This larger, spiritual domain that peoples before us experienced as vivid realities typically contained an “up” and a “down” element. There were infernal regions, and these were often seen not as domains of punishment but of harrowing and purification. You passed through them, got the bad stuff burnt out of you, and then moved up. Of course, the question of what this means from our modern perspective, of whether this cleansing was genuinely ethical in a way we would understand, or more ritualistic and in line with the established (and sometimes memorized) rules and regulations of the culture in question … That gets mighty complex. Certainly complex enough that I don’t even remotely have a grasp on all the literature, both esoteric and academic, that discusses this question. But all that literature, all that scholarship, valuable as it is, shouldn’t drown out the basic, fascinating fact of the universality of this intuition: that physical life, the life we are all stumbling through, exists within the context of a larger geography, some parts of which are terrifying, but which in its higher regions contains the fulfillment of all our desires, the wholeness that we constantly intuit we are lacking, down here in the “middle” section of physical embodiment.
- How do you respond to critics who say near-death experiences (NDEs) are more or less dreams?
What the hell is a dream? It’s a (for most of us) muddied and confused continuation of the consciousness that we at all points are, that we never lose even at the deepest and most (seemingly) unconscious levels of sleep. “Consciousness” is another one of those totally trampled words. Yet, like “heaven,” it’s a word we need. Everyone knows what it is to be conscious, but of course no one can define it. The Eastern traditions tell us (I’m generalizing of course) that consciousness is eternal and indestructible, that it is our ever-present connection with Divinity, the place where we overlap with God, Brahma, whatever you want to call it. The Western traditions say the same thing, though they tend to do so in a more underground fashion, and with a greater focus on the durability and reality of individual, personal consciousness. (More generalizing, of course.) NDEs are dreams, but so is physical life, and so is the life that waits beyond the death of the body, if we take “dream” to mean a situation of consciousness in which the experiencer is partially experiencing, and partially creating, what he or she experiences. Typically, when someone objects that NDEs are “just” dreams, what they are really saying is that dreams, like ordinary daily consciousness, are both (here’s another over-used word) epiphenomenal in nature. Waking and dreaming consciousness is just steam rising off the physical brain – something evanescent and basically unreal.

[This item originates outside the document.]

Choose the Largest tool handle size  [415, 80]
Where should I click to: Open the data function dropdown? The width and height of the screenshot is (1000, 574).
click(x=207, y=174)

But what if our inner conscious awareness is actually the real thing, and physical reality, that dull business we encounter when our eyes flutter open in the morning, is in essence no less “dream-like,” no less insubstantial, than the crazy stuff we were experiencing just before our eyes opened? I’m saying nothing new here. You could hear Alan Watts or Aldous Huxley rattle off that same basic argument. But I think it’s the best way to respond to the materialistically minded person who might choose to proclaim the fantastically vivid descriptions of higher (and lower) regions of existence brought back by NDE-ers as “just” dreams. It’s a non-argument.

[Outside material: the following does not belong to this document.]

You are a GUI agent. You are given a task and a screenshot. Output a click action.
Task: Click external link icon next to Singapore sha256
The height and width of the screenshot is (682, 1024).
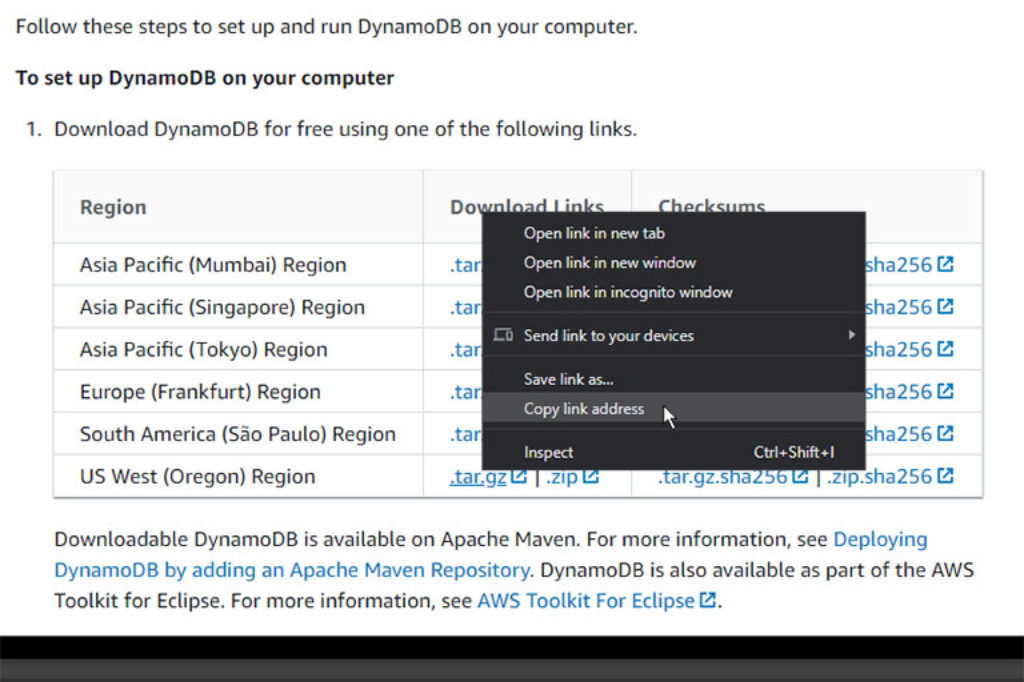pos(945,307)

- What is the single most persuasive piece of evidence you’ve found for life after death?
There are books, certain books, that when reading them have shifted my consciousness into a zone in which the continuation of life beyond the death of the physical body became a fact, simple and almost laughably obvious. Books are, among other things, remarkable spiritual tools. I think it was the author Marilyn Robinson who said that there’s nothing more human than a book. For me, there have been no tools of access to realms of certainty above and beyond mundane life more powerful than certain books. Jane Sherwood’s The Country Beyond. Owen Barfield’s Unancestral Voice. Valentin Tomberg’s Meditations on the Tarot. Certain poems by the Swedish Poet Tomas Tranströmer….Passages by these authors haven’t taken me up and beyond, but they’ve momentarily unlocked those certainties that I carry, deep within me, of the reality of that larger landscape and my place within it. I realize: Jesus, I KNOW this stuff already. Then – boom! – I shut the book, get up to do the Sunday chores, and it’s gone. The gates swing closed again. But it was there, that certainty, and I think if you manage to get this kind of glimpse enough times as an adult, it weakens – terminally – all the arguments coming from this level of experience that there is nothing more beyond, and nothing real about the descriptions people have brought back. I think – I’m not sure, but I think – the talking about an experience that a lot of people out there have had, this business of getting a momentary experience of total grounded certainty about the reality of the worlds beyond. The task, it seems to me, is to find a way to keep that certainty alive, and to build it, so that it doesn’t always vanish when the book shuts, or when one gets up from meditation, or the drug wears off, or whatever else it is that brought it on. States of consciousness shift in an instant. One second we have it, the next second we’ve lost it. That’s the way it works down here, as far as I can see, at least for most of us.
- How has your research personally changed you?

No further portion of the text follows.